- [Task requirements]:
Transcribe the listing precisely, entry by entry.

- [Data shown]:

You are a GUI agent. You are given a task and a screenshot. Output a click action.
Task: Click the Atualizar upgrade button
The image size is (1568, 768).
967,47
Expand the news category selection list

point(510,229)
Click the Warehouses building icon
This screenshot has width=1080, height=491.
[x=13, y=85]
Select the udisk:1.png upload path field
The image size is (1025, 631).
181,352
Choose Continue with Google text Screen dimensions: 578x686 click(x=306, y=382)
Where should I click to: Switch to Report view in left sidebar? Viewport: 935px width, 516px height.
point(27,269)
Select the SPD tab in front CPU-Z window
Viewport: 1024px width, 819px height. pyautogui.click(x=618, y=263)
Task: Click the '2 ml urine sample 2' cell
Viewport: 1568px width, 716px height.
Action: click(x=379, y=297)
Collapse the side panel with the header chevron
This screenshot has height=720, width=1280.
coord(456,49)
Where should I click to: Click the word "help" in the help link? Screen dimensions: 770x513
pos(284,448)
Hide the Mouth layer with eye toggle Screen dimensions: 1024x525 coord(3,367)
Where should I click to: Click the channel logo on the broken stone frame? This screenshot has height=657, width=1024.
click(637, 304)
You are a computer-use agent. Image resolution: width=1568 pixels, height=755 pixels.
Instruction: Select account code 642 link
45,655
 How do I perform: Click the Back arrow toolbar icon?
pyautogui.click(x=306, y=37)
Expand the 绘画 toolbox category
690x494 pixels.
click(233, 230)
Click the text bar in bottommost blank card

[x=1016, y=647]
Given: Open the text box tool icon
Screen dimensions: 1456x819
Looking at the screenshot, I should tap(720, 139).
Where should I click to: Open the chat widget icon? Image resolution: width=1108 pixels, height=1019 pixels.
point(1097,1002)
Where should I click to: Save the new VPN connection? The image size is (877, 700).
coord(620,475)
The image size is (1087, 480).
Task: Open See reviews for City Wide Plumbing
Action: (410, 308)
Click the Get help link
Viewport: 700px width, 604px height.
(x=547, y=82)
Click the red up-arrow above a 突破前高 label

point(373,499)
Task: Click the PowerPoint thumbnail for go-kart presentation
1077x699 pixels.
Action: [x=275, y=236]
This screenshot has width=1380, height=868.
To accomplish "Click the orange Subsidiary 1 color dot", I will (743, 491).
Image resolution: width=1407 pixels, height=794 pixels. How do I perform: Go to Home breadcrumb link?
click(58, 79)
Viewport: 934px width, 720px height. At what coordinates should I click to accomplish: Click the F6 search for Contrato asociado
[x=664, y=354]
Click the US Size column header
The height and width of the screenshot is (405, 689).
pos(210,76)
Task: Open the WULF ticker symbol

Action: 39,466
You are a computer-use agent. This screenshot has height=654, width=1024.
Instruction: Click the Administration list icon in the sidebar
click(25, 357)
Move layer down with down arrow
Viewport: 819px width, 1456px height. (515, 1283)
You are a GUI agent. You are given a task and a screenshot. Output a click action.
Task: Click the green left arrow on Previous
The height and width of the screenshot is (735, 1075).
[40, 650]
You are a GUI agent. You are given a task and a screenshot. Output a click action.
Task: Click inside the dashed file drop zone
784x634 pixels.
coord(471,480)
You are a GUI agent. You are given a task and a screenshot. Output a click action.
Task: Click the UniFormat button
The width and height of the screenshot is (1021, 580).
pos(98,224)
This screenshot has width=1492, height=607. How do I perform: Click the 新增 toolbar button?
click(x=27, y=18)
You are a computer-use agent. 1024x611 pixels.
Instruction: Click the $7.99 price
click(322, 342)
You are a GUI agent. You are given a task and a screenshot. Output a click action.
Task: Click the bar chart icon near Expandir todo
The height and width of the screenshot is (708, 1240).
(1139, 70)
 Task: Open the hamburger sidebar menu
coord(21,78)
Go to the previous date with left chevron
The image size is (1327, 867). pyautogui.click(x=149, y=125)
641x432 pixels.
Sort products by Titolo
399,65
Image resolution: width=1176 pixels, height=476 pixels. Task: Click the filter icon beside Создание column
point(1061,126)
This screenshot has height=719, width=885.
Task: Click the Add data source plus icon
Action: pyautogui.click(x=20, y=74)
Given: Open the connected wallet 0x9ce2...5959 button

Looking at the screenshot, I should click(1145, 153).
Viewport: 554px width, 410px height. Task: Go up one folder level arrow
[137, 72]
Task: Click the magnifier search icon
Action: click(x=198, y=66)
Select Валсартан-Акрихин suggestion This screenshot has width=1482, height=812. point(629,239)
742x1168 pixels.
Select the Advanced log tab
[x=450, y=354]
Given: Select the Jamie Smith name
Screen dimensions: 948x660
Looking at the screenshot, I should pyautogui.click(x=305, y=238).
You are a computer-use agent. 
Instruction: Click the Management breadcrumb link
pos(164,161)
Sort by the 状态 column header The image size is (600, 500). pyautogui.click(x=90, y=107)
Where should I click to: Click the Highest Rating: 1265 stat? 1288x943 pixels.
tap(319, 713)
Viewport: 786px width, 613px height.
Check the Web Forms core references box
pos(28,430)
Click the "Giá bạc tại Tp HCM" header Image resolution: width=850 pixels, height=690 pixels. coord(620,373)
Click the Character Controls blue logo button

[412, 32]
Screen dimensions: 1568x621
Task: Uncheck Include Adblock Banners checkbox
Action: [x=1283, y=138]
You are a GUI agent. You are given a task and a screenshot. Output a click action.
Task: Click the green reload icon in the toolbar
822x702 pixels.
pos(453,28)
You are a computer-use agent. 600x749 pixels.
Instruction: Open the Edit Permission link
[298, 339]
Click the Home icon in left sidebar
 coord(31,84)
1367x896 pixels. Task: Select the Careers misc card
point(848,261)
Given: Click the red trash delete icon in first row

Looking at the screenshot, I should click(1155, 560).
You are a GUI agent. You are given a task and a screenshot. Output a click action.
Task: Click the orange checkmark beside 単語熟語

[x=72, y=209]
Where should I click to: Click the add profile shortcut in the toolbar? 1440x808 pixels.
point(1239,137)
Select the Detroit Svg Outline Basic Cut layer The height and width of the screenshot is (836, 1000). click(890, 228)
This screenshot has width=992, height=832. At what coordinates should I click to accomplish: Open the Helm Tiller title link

- [Exercise response]:
You are a GUI agent. You are given a task and a screenshot. Output a click action.
Task: Click the Atualizar upgrade button
The image size is (1568, 768).
967,47
Expand the news category selection list

point(510,229)
Click the Warehouses building icon
This screenshot has width=1080, height=491.
[x=13, y=85]
Select the udisk:1.png upload path field
The image size is (1025, 631).
181,352
Choose Continue with Google text Screen dimensions: 578x686 click(x=306, y=382)
Where should I click to: Switch to Report view in left sidebar? Viewport: 935px width, 516px height.
point(27,269)
Select the SPD tab in front CPU-Z window
Viewport: 1024px width, 819px height. pyautogui.click(x=618, y=263)
Task: Click the '2 ml urine sample 2' cell
Viewport: 1568px width, 716px height.
Action: click(x=379, y=297)
Collapse the side panel with the header chevron
This screenshot has height=720, width=1280.
coord(456,49)
Where should I click to: Click the word "help" in the help link? Screen dimensions: 770x513
pos(284,448)
Hide the Mouth layer with eye toggle Screen dimensions: 1024x525 coord(3,367)
Where should I click to: Click the channel logo on the broken stone frame? This screenshot has height=657, width=1024.
click(637, 304)
You are a computer-use agent. Image resolution: width=1568 pixels, height=755 pixels.
Instruction: Select account code 642 link
45,655
 How do I perform: Click the Back arrow toolbar icon?
pyautogui.click(x=306, y=37)
Expand the 绘画 toolbox category
690x494 pixels.
click(233, 230)
Click the text bar in bottommost blank card

[x=1016, y=647]
Given: Open the text box tool icon
Screen dimensions: 1456x819
Looking at the screenshot, I should tap(720, 139).
Where should I click to: Open the chat widget icon? Image resolution: width=1108 pixels, height=1019 pixels.
point(1097,1002)
Where should I click to: Save the new VPN connection? The image size is (877, 700).
coord(620,475)
The image size is (1087, 480).
Task: Open See reviews for City Wide Plumbing
Action: (410, 308)
Click the Get help link
Viewport: 700px width, 604px height.
(x=547, y=82)
Click the red up-arrow above a 突破前高 label

point(373,499)
Task: Click the PowerPoint thumbnail for go-kart presentation
1077x699 pixels.
Action: [x=275, y=236]
This screenshot has width=1380, height=868.
To accomplish "Click the orange Subsidiary 1 color dot", I will (743, 491).
Image resolution: width=1407 pixels, height=794 pixels. How do I perform: Go to Home breadcrumb link?
click(58, 79)
Viewport: 934px width, 720px height. At what coordinates should I click to accomplish: Click the F6 search for Contrato asociado
[x=664, y=354]
Click the US Size column header
The height and width of the screenshot is (405, 689).
pos(210,76)
Task: Open the WULF ticker symbol

Action: 39,466
You are a computer-use agent. This screenshot has height=654, width=1024.
Instruction: Click the Administration list icon in the sidebar
click(25, 357)
Move layer down with down arrow
Viewport: 819px width, 1456px height. (515, 1283)
You are a GUI agent. You are given a task and a screenshot. Output a click action.
Task: Click the green left arrow on Previous
The height and width of the screenshot is (735, 1075).
[40, 650]
You are a GUI agent. You are given a task and a screenshot. Output a click action.
Task: Click inside the dashed file drop zone
784x634 pixels.
coord(471,480)
You are a GUI agent. You are given a task and a screenshot. Output a click action.
Task: Click the UniFormat button
The width and height of the screenshot is (1021, 580).
pos(98,224)
This screenshot has width=1492, height=607. How do I perform: Click the 新增 toolbar button?
click(x=27, y=18)
You are a computer-use agent. 1024x611 pixels.
Instruction: Click the $7.99 price
click(322, 342)
You are a GUI agent. You are given a task and a screenshot. Output a click action.
Task: Click the bar chart icon near Expandir todo
The height and width of the screenshot is (708, 1240).
(1139, 70)
 Task: Open the hamburger sidebar menu
coord(21,78)
Go to the previous date with left chevron
The image size is (1327, 867). pyautogui.click(x=149, y=125)
641x432 pixels.
Sort products by Titolo
399,65
Image resolution: width=1176 pixels, height=476 pixels. Task: Click the filter icon beside Создание column
point(1061,126)
This screenshot has height=719, width=885.
Task: Click the Add data source plus icon
Action: pyautogui.click(x=20, y=74)
Given: Open the connected wallet 0x9ce2...5959 button

Looking at the screenshot, I should click(1145, 153).
Viewport: 554px width, 410px height. Task: Go up one folder level arrow
[137, 72]
Task: Click the magnifier search icon
Action: click(x=198, y=66)
Select Валсартан-Акрихин suggestion This screenshot has width=1482, height=812. point(629,239)
742x1168 pixels.
Select the Advanced log tab
[x=450, y=354]
Given: Select the Jamie Smith name
Screen dimensions: 948x660
Looking at the screenshot, I should pyautogui.click(x=305, y=238).
You are a computer-use agent. 
Instruction: Click the Management breadcrumb link
pos(164,161)
Sort by the 状态 column header The image size is (600, 500). pyautogui.click(x=90, y=107)
Where should I click to: Click the Highest Rating: 1265 stat? 1288x943 pixels.
tap(319, 713)
Viewport: 786px width, 613px height.
Check the Web Forms core references box
pos(28,430)
Click the "Giá bạc tại Tp HCM" header Image resolution: width=850 pixels, height=690 pixels. coord(620,373)
Click the Character Controls blue logo button

[412, 32]
Screen dimensions: 1568x621
Task: Uncheck Include Adblock Banners checkbox
Action: [x=1283, y=138]
You are a GUI agent. You are given a task and a screenshot. Output a click action.
Task: Click the green reload icon in the toolbar
822x702 pixels.
pos(453,28)
You are a computer-use agent. 600x749 pixels.
Instruction: Open the Edit Permission link
[298, 339]
Click the Home icon in left sidebar
 coord(31,84)
1367x896 pixels. Task: Select the Careers misc card
point(848,261)
Given: Click the red trash delete icon in first row

Looking at the screenshot, I should click(1155, 560).
You are a GUI agent. You are given a task and a screenshot. Output a click action.
Task: Click the orange checkmark beside 単語熟語

[x=72, y=209]
Where should I click to: Click the add profile shortcut in the toolbar? 1440x808 pixels.
point(1239,137)
Select the Detroit Svg Outline Basic Cut layer The height and width of the screenshot is (836, 1000). click(890, 228)
This screenshot has width=992, height=832. At what coordinates should I click to accomplish: Open the Helm Tiller title link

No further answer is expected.